**SOURCE PASSAGE**:
>>>

Reading and Understanding the Storm UI [Storm UI explained]
I tried to find a document that explains every parameter in the storm UI, but I did not find any. So I thought of starting one of my own. I will start this with whatever information I have by now and will try to make it completes as possible. Thanks to all the forums and sites that help to find these information. Note that this is a live document and you can suggest edits though comments, as this is neither perfect nor complete.
I will cover 4 major views that you can find in the storm UI and go through all the parameters in that view. This might lead to some repetitions, but I ignored that to keep this simple as possible. Before we start you need to know few basic terms. You might need to click and zoom the images as they are unreadable in the default zoom level.
Basic terms
-
Tasks - A “task” is a single thread of execution for a bolt or spout in a topology. A topology executes as many worker processes across the cluster, and every spout and bolt executes as many threads. Each worker process contains within it some number of threads for some number of spouts and/or bolts. For instance, you may have 300 threads specified across all your components and 50 worker processes specified in your configuration. Each worker process will execute 6 threads, each of which of could belong to a different component. You tune the performance of Storm topologies by tweaking the parallelism for each component and the number of worker processes those threads should run.
-
Latency - The latency there is intentional since the bolt is buffering tuples and batching writes to a database. The stat measures the time between a tuple being received and being marked as completed (acked), and that bolt acks the tuple only after it has been written to the db.

<<<

Write out the whole Storm UI article above, word for word.

**INFORMATION SUPPLIED**:
>>>

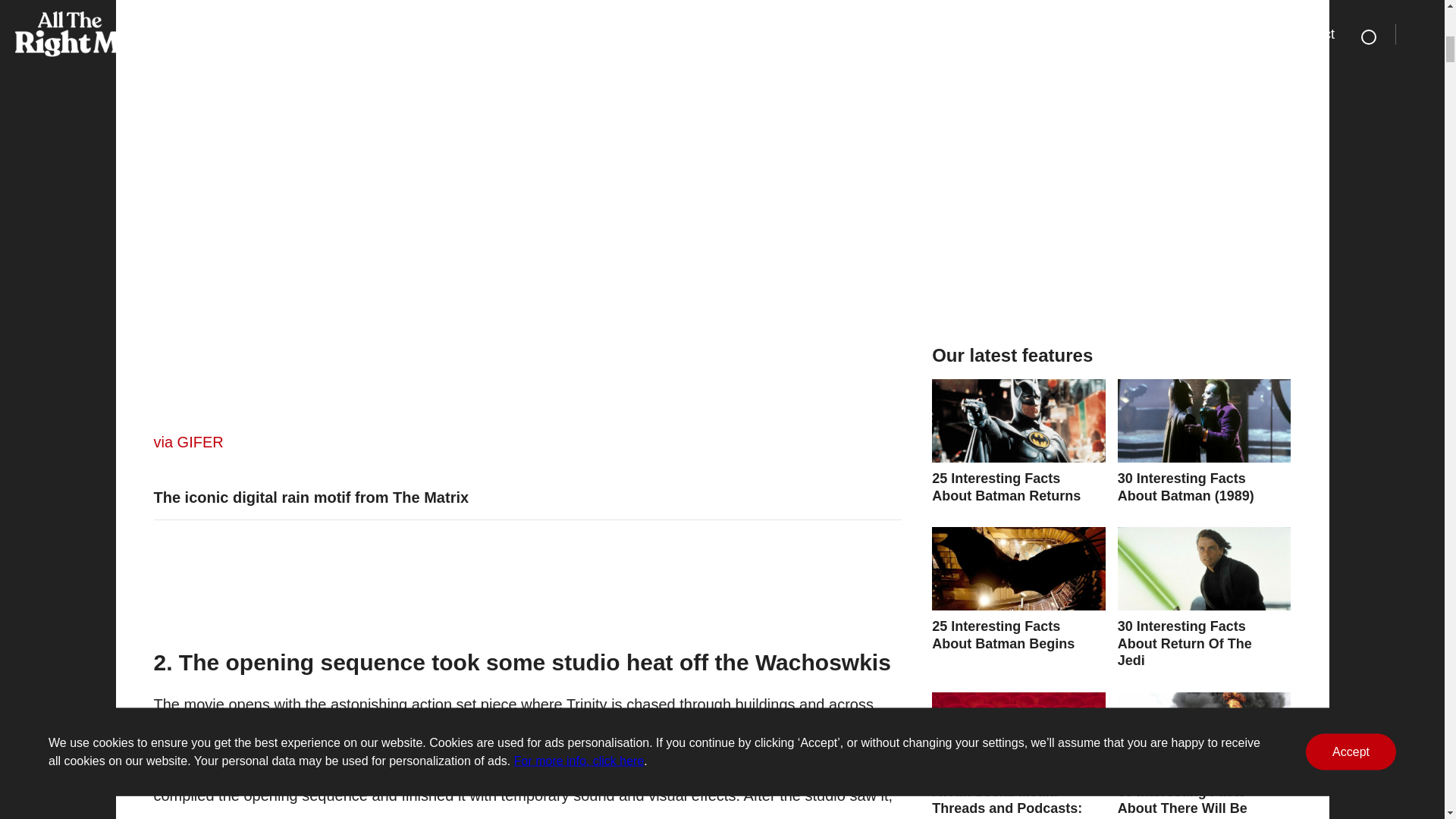
Advertisement (1110, 210)
via GIFER (187, 442)
ATRM Social Media Threads and Podcasts: How We Create Them (1018, 755)
30 Interesting Facts About Return Of The Jedi (1204, 598)
25 Interesting Facts About Batman Begins (1018, 589)
25 Interesting Facts About Batman Returns (1018, 441)
30 Interesting Facts About There Will Be Blood (1204, 755)
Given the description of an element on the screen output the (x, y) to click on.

<<<

**THE ANSWER**:
Reading and Understanding the Storm UI [Storm UI explained]
I tried to find a document that explains every parameter in the storm UI, but I did not find any. So I thought of starting one of my own. I will start this with whatever information I have by now and will try to make it completes as possible. Thanks to all the forums and sites that help to find these information. Note that this is a live document and you can suggest edits though comments, as this is neither perfect nor complete.
I will cover 4 major views that you can find in the storm UI and go through all the parameters in that view. This might lead to some repetitions, but I ignored that to keep this simple as possible. Before we start you need to know few basic terms. You might need to click and zoom the images as they are unreadable in the default zoom level.
Basic terms
-
Tasks - A “task” is a single thread of execution for a bolt or spout in a topology. A topology executes as many worker processes across the cluster, and every spout and bolt executes as many threads. Each worker process contains within it some number of threads for some number of spouts and/or bolts. For instance, you may have 300 threads specified across all your components and 50 worker processes specified in your configuration. Each worker process will execute 6 threads, each of which of could belong to a different component. You tune the performance of Storm topologies by tweaking the parallelism for each component and the number of worker processes those threads should run.
-
Latency - The latency there is intentional since the bolt is buffering tuples and batching writes to a database. The stat measures the time between a tuple being received and being marked as completed (acked), and that bolt acks the tuple only after it has been written to the db.